Did jesus ever speak on homosexuality
Jesus Said Nothing About Homosexuality (REBUTTED)
Once again, does that mean all we can safely and responsibly conclude about Jesuss silence on incest, bestiality, or kid sacrifice? Is that Jesus was silent on those issues? No, because you can know what someone thinks about a particular issue if you realize enough about that persons foundational views, and when it comes to Jesuss foundational views on sexuality, we know that he was the furthest right arch conservative of his day. Jesus literally made the Pharisees look fancy a bunch of liberals. First, Jesus rooted himself in the morality of the Old Testament, and we know the Elderly Testaments prohibitions of queer behavior are part of the perpetually binding moral law rather than a temporary ritual law. Leviticus that condemns homosexual acts is placed between moral laws, not ceremonial ones, verse 20, condemns adultery, verse 21, condemns kid sacrifice. And verse 23, condemns bestiality. Leviticus also prescribes capital punishment for this crime, which it doesnt do for mere violations of the ritual law.
Finally, Leviticus makes it clear that actions prefer adultery, bestiality, and lgbtq+ relations we
What the New Testament Says about Homosexuality
The Fourth R Volume May-June
Mainline Christian denominations in this state are bitterly divided over the question of homosexuality. For this reason it is important to question what light, if any, the New Testament sheds on this controversial issue. Most people apparently consider that the New Testament expresses strong opposition to homosexuality, but this simply is not the case. The six propositions that follow, considered cumulatively, head to the conclusion that the New Testament does not provide any straight guidance for understanding and making judgments about homosexuality in the modern nature.
Proposition 1: Strictly speaking, the New Testament says nothing at all about homosexuality.
There is not a single Greek word or phrase in the entire New Testament that should be translated into English as “homosexual” or “homosexuality.” In fact, the very notion of “homosexuality”—like that of “heterosexuality,” “bisexuality,” and even “sexual orientation”—is essentially a modern concept that would simply have been unintelligible to the Recent Testament writers. The pos “homosexuality” came into employ only in the latter part of the ni
If homosexuality is a sin, why didn’t Jesus ever mention it?
Answer
Many who back same-sex marriage and same-sex attracted rights argue that, since Jesus never mentioned homosexuality, He did not regard it to be sinful. After all, the argument goes, if homosexuality is bad, why did Jesus treat it as a non-issue?

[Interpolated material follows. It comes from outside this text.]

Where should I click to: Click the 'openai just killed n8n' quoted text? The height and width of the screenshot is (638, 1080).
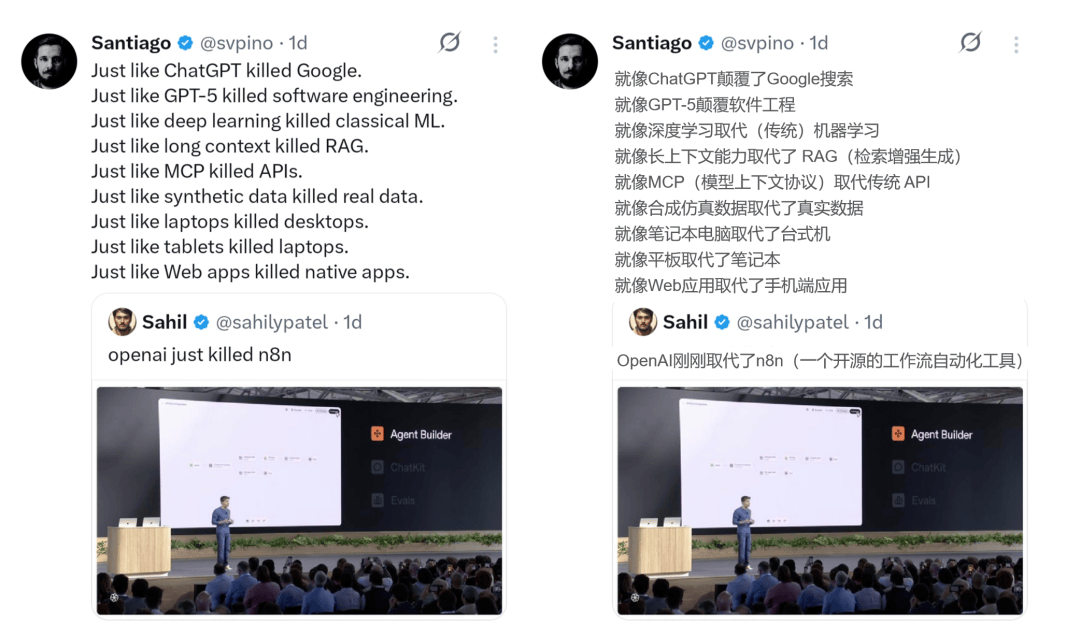200,355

It is technically genuine that Jesus did not specifically address homosexuality in the Gospel accounts; however, He did speak clearly about sexuality in general. Concerning marriage, Jesus stated, “At the beginning the Creator ‘made them male and female,’ and said, ‘For this reason a man will leave his father and mother and be united to his wife, and the two will become one flesh[.]’ So they are no longer two, but one flesh. Therefore what God has joined together, allow no one separate” (Matthew –6). Here Jesus clearly referred to Adam and Eve and affirmed God’s intended design for marriage and sexuality.

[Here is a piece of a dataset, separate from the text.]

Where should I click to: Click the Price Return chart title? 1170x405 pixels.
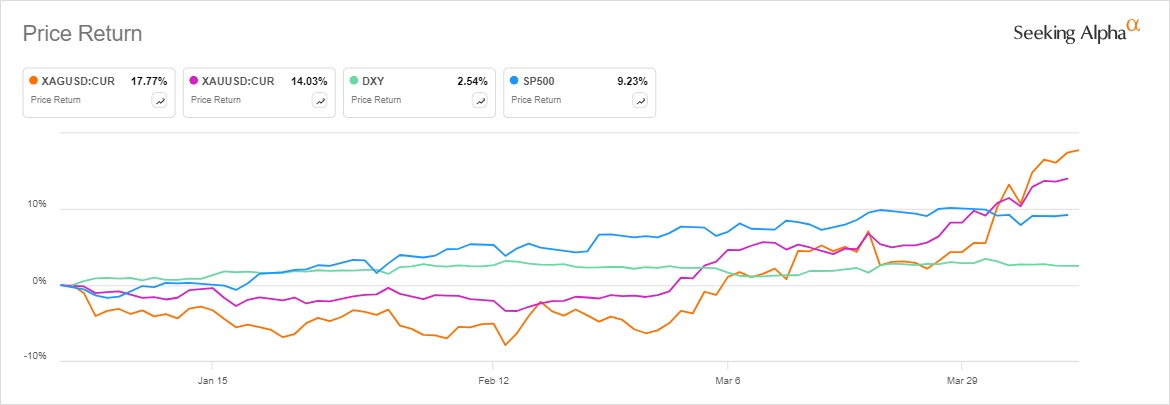(82, 34)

For those who follow Jesus, sexual practices are limited. Rather than take a permissive view of sexual immorality and divorce, Jesus affirmed that people are either to be single and celibate or married and loyal to one spouse of the opposite gender. Jesus considered an
This article is part of the What Did Jesus Teach? series.
Silence Equals Support?
In a article for Slate online, Will Oremus asked a provocative question: Was Jesus a homophobe?1
The article was occasioned by a story about a homosexual teenager in Ohio who was suing his tall school after school officials prohibited him from wearing a T-shirt that said, “Jesus Is Not a Homophobe.”

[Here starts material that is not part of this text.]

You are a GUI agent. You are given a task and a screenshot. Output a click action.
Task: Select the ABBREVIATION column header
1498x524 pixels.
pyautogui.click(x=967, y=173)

Oremus was less concerned about the legal issues of the story than he was about the accuracy of the remark on the shirt. Oremus suggests that Jesus’s views on homosexuality were more inclusive than Paul’s. He writes,
While it’s reasonable to assume that Jesus and his fellow Jews in first-century Palestine would own disapproved of gay sex, there is no log of his ever having mentioned homosexuality, let alone expressed particular revulsion about it. . . . Never in the Bible does Jesus himself propose an explicit prohibition of homosexuality.
Oremus seems to imply that since Jesus never explicitly mentioned homosexuality, he must not have been very concerned about it.
There are at least two reasons that we should be skeptical of this view.